Activists: Please Reconsider Calling the Violent “Mentally Ill”
Another Facebook post that engaged many people
To activists talking about how the Brooklyn cop killer and the anti-police YouTuber in Pennsylvania are “seriously mentally ill” and “disturbed” and therefore do not reflect our protest movement:
I wish we could refrain from all-consuming and derogatory categories like “mentally ill” in our discussions of power and privilege. The things people do have meaning to them. Let’s call this what it is: One human being with strong feelings about the police whose actions do not reflect the analysis or beliefs of activists and protesters.
When we say “Oh he was mentally ill,” we diminish his very real pain and experience in an effort to control the narrative in our favor.
I do not agree with the alleged actions of the man who tried to run over police with his car, or the murder of officers in Brooklyn, but I don’t want to throw all “seriously mentally ill” people under the bus either, by turning “them” into “the other”, since people with that label are themselves heavily discriminated against and ten times more likely to be the victims of police and other violence.
“Mental illness” is a vague and inequitably applied social construct assigned by coercive state-sponsored institutions akin to “criminal” and “convict” that does not serve long-term social well-being or, in many cases, individual healing.
So, if we want to talk about someone’s specific trauma history, emotional struggles, drug use, and interpersonal strategies, then I will personally choose to talk about them in human language and not apply a clinical facade that is often used to dehumanize, segregate, marginalized, manipulate, and justify violence against the person being labelled.
========
* [ACTION ITEM]:
From the post on calling violent people "mentally ill," copy out the part that begins at the words "I do not agree" and stops after "and other violence.", substituting "vehicle" for "car". You can set aside the saved entries that come next.

[Saved entries]
========
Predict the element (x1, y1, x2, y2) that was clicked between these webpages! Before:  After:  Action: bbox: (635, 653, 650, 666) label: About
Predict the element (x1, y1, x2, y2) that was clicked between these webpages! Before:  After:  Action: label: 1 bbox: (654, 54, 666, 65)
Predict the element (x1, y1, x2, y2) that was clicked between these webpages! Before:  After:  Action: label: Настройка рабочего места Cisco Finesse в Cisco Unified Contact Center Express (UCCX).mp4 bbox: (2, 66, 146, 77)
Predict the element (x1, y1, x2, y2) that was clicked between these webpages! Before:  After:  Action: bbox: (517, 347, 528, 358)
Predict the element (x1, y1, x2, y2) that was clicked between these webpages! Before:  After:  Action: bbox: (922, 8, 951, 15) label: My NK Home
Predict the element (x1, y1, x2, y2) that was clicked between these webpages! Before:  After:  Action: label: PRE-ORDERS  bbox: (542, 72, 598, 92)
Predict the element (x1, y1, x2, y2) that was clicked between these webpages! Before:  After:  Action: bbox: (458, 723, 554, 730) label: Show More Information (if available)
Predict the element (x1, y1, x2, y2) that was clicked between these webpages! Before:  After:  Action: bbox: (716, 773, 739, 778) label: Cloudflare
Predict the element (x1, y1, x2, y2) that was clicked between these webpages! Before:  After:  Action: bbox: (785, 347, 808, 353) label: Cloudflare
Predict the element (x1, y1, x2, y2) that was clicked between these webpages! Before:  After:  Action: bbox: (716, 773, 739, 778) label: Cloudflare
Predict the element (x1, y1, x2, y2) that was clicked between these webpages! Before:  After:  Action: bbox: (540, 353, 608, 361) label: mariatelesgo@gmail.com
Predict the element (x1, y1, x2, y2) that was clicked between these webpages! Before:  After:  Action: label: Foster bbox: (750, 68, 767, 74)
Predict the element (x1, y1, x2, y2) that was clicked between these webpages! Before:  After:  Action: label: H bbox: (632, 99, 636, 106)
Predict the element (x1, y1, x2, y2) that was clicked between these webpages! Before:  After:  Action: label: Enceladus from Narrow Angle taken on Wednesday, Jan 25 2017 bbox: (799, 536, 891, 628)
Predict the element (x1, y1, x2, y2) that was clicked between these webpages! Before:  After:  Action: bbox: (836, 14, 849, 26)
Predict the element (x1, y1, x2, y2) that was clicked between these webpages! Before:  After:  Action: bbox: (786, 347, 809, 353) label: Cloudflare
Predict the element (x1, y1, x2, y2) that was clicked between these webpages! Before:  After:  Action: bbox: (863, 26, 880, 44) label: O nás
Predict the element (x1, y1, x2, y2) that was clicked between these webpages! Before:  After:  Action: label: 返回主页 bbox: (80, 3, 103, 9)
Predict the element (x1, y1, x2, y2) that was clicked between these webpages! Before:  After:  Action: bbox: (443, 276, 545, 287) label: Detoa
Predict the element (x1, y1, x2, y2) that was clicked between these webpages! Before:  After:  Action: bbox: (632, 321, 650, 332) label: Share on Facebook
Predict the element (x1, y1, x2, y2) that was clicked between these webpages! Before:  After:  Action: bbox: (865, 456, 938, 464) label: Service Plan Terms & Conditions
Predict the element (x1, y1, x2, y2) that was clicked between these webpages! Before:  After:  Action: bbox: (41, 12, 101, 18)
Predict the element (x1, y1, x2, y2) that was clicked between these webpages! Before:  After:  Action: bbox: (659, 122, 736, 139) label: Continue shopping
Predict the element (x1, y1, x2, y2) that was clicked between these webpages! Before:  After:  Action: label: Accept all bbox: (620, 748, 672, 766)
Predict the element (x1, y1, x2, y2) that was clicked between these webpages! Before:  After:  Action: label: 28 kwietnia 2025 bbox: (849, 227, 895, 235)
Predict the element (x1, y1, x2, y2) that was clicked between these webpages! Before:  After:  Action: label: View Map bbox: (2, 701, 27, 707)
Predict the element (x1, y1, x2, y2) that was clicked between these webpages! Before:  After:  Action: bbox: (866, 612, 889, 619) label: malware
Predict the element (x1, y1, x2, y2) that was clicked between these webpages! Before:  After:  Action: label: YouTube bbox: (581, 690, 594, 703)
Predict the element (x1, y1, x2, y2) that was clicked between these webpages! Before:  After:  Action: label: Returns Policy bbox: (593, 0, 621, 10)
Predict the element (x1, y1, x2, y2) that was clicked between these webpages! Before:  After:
========
* [PROBLEM SOLUTION]:
I do not agree with the alleged actions of the man who tried to run over police with his vehicle, or the murder of officers in Brooklyn, but I don’t want to throw all “seriously mentally ill” people under the bus either, by turning “them” into “the other”, since people with that label are themselves heavily discriminated against and ten times more likely to be the victims of police and other violence.